• [Document passage]
··········

Most medical tubing is made of clear and sometimes colored-plastic lines used on IV sets and other hospital fluid-management chores. But what if an application calls for something more rigid, nonmagnetic, or capable of handling higher temperatures? Composites and liquid crystal polymers can be manufactured with properties for tasks that conventional plastic tubes cannot handle. Composites, for instance, can replace traditional stainless, aluminum, and other thermoplastic materials including PEEK. They can also be tailored to almost any engineering job. And liquid-crystal polymers can be extruded into tubing suitable for high pressure and high temperature tasks.

Composites such as the Polymed line from Polygon Co., Walkerton, Ind., (polygoncompany.com) are said to work well in thin-walled applications, including single and multilumen cannulas. Composites also have dielectric insulating capabilities, radioluscense (does not block x-rays), high strength-to-weight ratios, and corrosion resistance. Plus, they can be sterilized.

Performance characteristics of composites improve on those of thermoplastic materials and competitive metals. What's more, structural configurations perform like metal but with properties of a composite. The tubing has been used in laparoscopic surgical procedures and external orthopedic components.

··········

Carry on the passage about composite and liquid-crystal-polymer medical tubing from its last sentence.

• [Data provided]

··········

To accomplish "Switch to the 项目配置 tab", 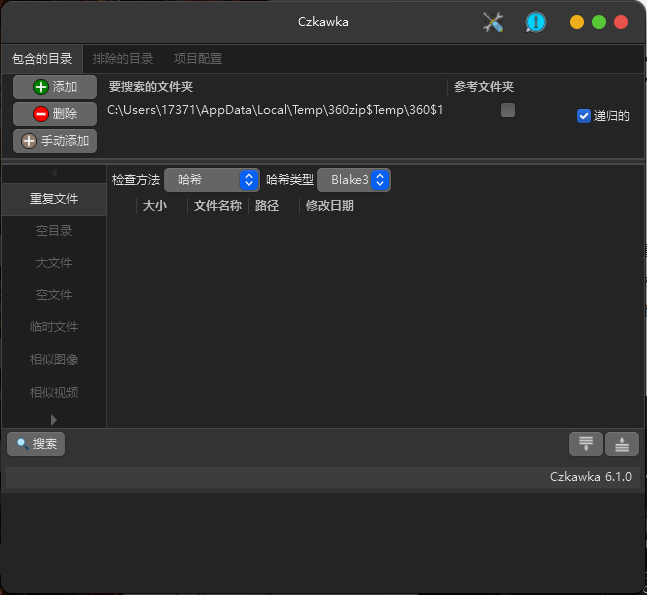I will coord(198,59).
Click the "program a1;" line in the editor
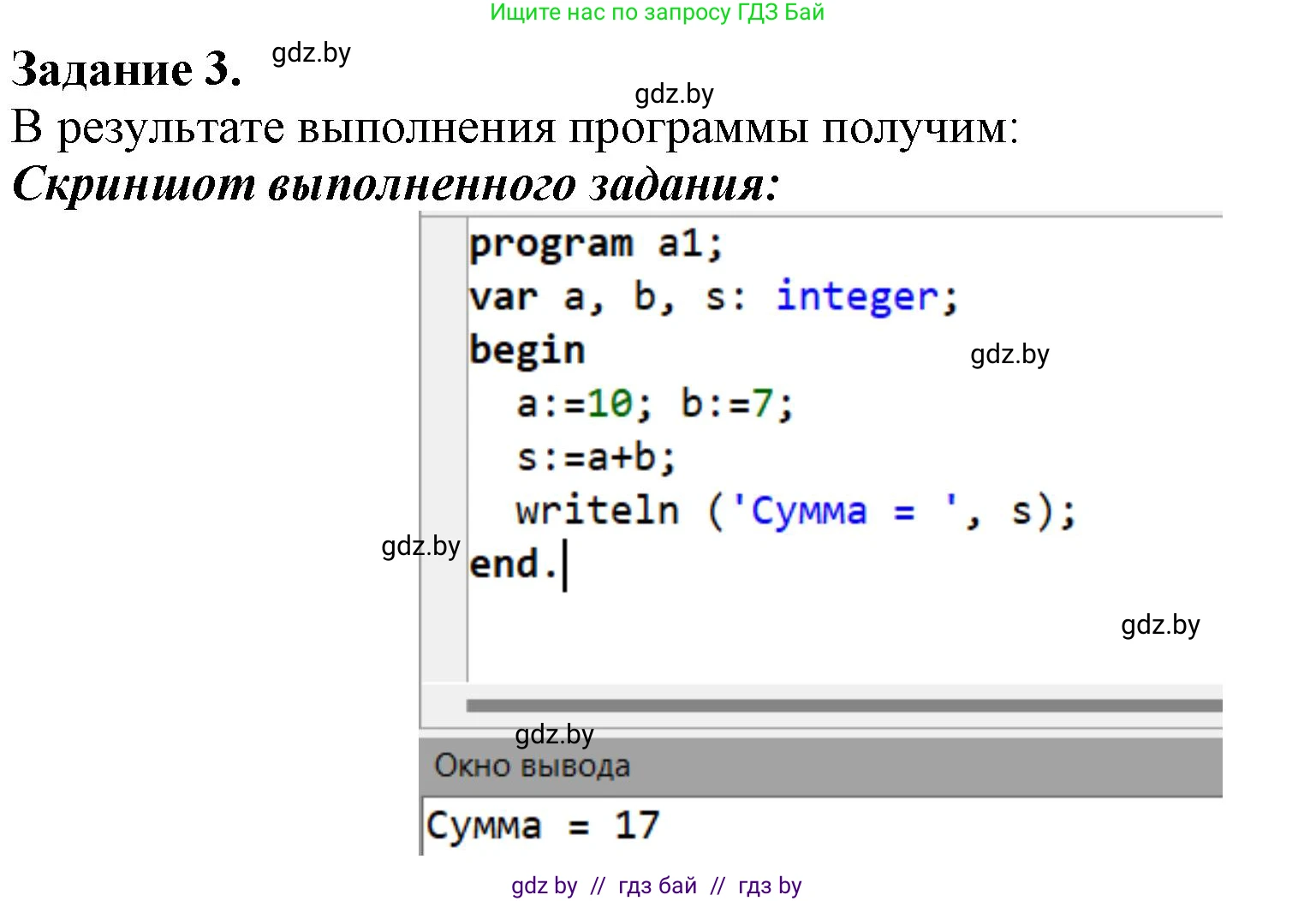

··········

• [Response below]
Composites made with continuous fibers show higher strength than that of filled, short fiber, or long-fiber thermoplastics formed by injection molding or extrusion. The company adds that most Polymed tubes are used where metals must be shielded or coated to prevent capacitance coupling.

The tubes come as braided, circumferentially wound, or unidirectional. Diameters range from 3 to 20 mm with walls as thin as 0.23 mm.

Liquid crystal polymers are usually extruded into medical tubing for unusual properties such as a tolerance for temperatures up to about 400F. According to manufacturer Precision Extrusion, Glen Falls, N.Y. (precisionextrusion.com), its patented rotating extrusion die generates a biaxial orientation of polymers that overcomes the structural limitations of conventionally extruded LCP tubing.

The material is unusual because its attributes fall between those of a conventional liquid and a solid crystal. A liquid crystal, for instance, may flow like a liquid, but the arrangement of its molecules is similar to that of a crystal. There are many different types of liquid crystals which can be distinguished by their optical properties. The grade of LCP and the wall thickness determine the strength of the tubing. Kevlar is one well known example of the material.

LCP tubes can provide significant cost and performance advantages. For instance, the tubing typically costs from 30 to 60% less than fiber-reinforced composites with similar properties.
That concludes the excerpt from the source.